Netanyahu to name settlement in disputed Golan Heights after Trump

The newly-re-elected Israeli Prime Minister Biyamin Netanyahu vowed today to name a settlement in the Golan Heights after Donald Trump. 

The move by newly elected Netanyahu is to thank Trump for flouting international law and recognising Israeli sovereignty over the lands just before the Israeli elections.

Israel captured the region to its North along the Syrian border during the Six Day War in 1967 and it has been occupied ever since despite UN resolutions against Israel’s annexation of the strategic mountain region.

Yet last month the US unilaterally recognised the disputed region as part of Israel, and on Tuesday last week the Trump administration was already publishing maps showing the Golan Heights as Israel.

“All Israelis were deeply moved when President Trump made his historic decision,” said the Israeli PM in a video statement made in the region, where he is travelling with his family following his election victory, vowing to “bring to the government a resolution calling for a new community on the Golan Heights named after President Donald J. Trump.”

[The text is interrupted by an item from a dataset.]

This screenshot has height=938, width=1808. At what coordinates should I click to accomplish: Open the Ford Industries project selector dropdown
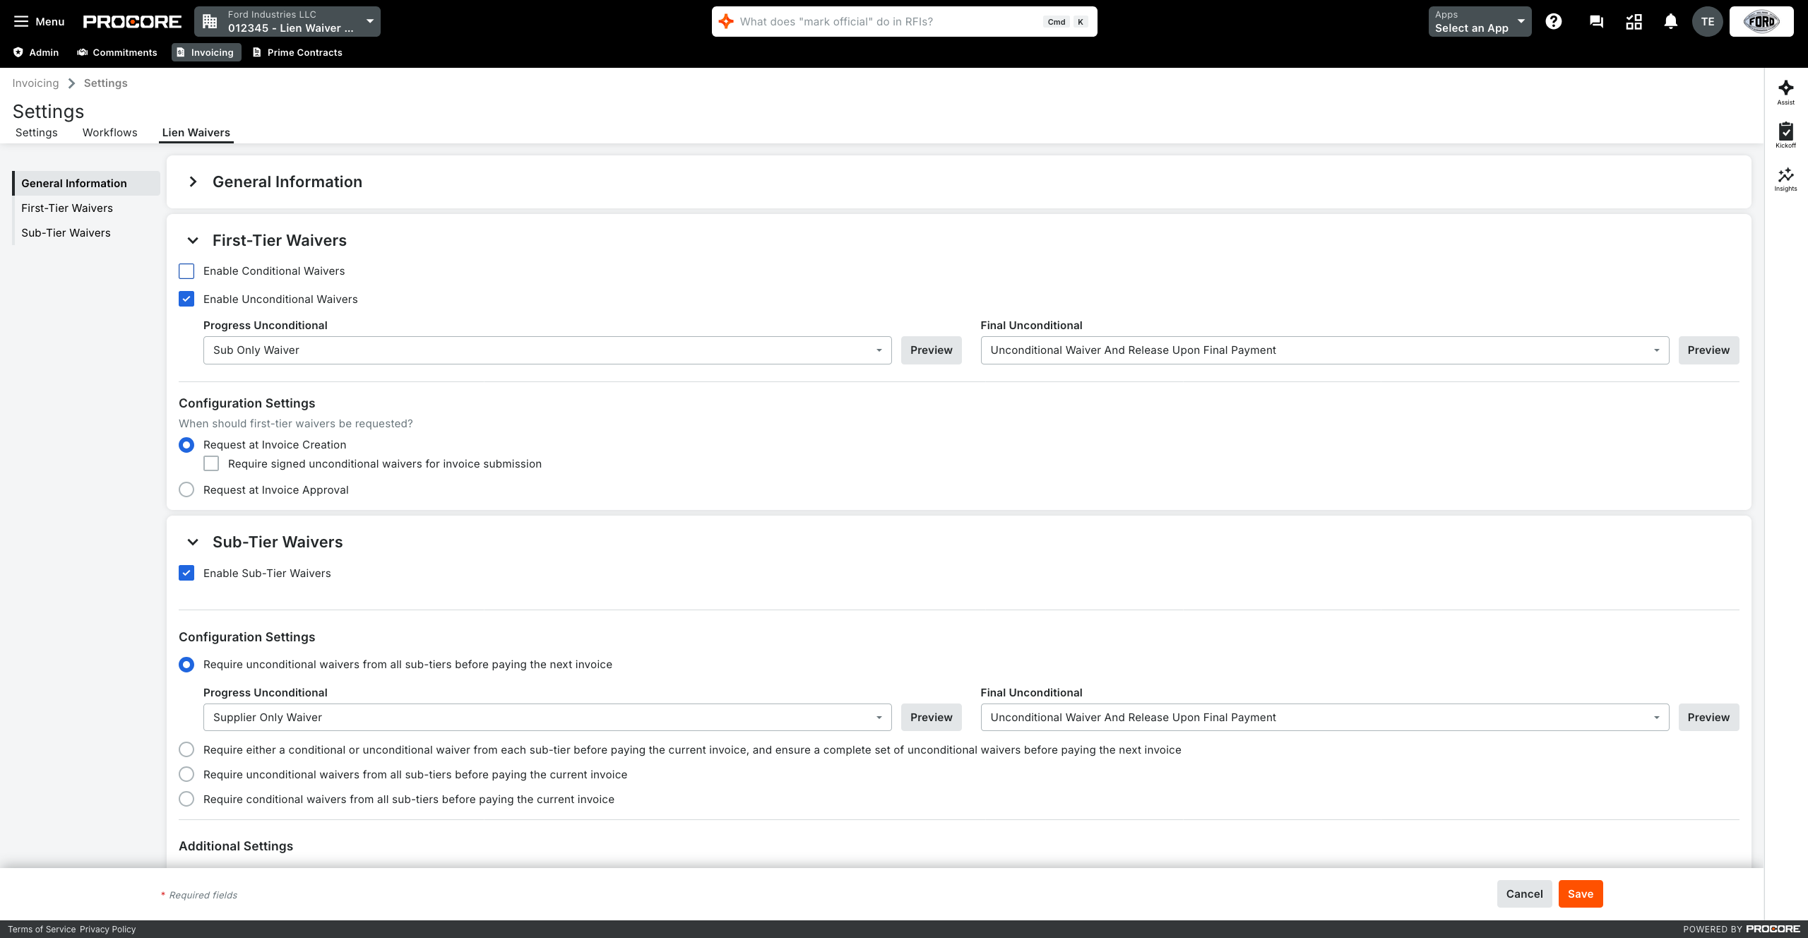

The Jewish settlement may be named Kiryat Trump in honour of the President who made the controversial move to recognise Israel’s claim over the Golan Heights.

This followed another controversial move by Trump to flout international opinion and move the US embassy in Israel to Jerusalem as the Israeli capital, breaking decades of US policy over the ancient city claimed as a Palestinian capital too.

Netanyahu was elected to a record fifth term as Israeli PM after a controversial heightened race-fuelled campaign in which his party activists filmed Israeli Arabs voting and accused opposition parties of forming coalitions with Palestinians.

He also made much of his relationship with Donald Trump, and the US President’s controversial moves over Jerusalem and the Golan Heights.

In a move many felt was choreographed, Donald Trump recognised Israeli sovereignty over the Golan Heights in late March, just two weeks before the April 9 elections.

Israel captured the Golan from Syria in the 1967 Six Days War. Israeli and US sources much of the local population of 100,000 fled as a result of the war, whereas the Syrian government stated that a large proportion of it was expelled.

In the 52 years that followed, Israel has not allowed former residents to return, citing security grounds, and Israeli settlements in the region soon followed.

The international community has not recognised the annexation until now.

UN Resolution 242 clearly calls for the “withdrawal of Israeli armed forces” from territories occupied in the Six-Day War: meaning the Sinai Peninsula, West Bank and the Golan Heights. UN Resolution 497 goes further, highlighting the illegality of the Israeli occupation: “The Israeli decision to impose its laws, jurisdiction and administration in the occupied Syrian Golan Heights is null and void and without international legal effect.”

All 28 EU members have unanimously refused to recognise Israeli sovereignty over the Golan Heights, in line with UN Security Council resolutions 242 and 497.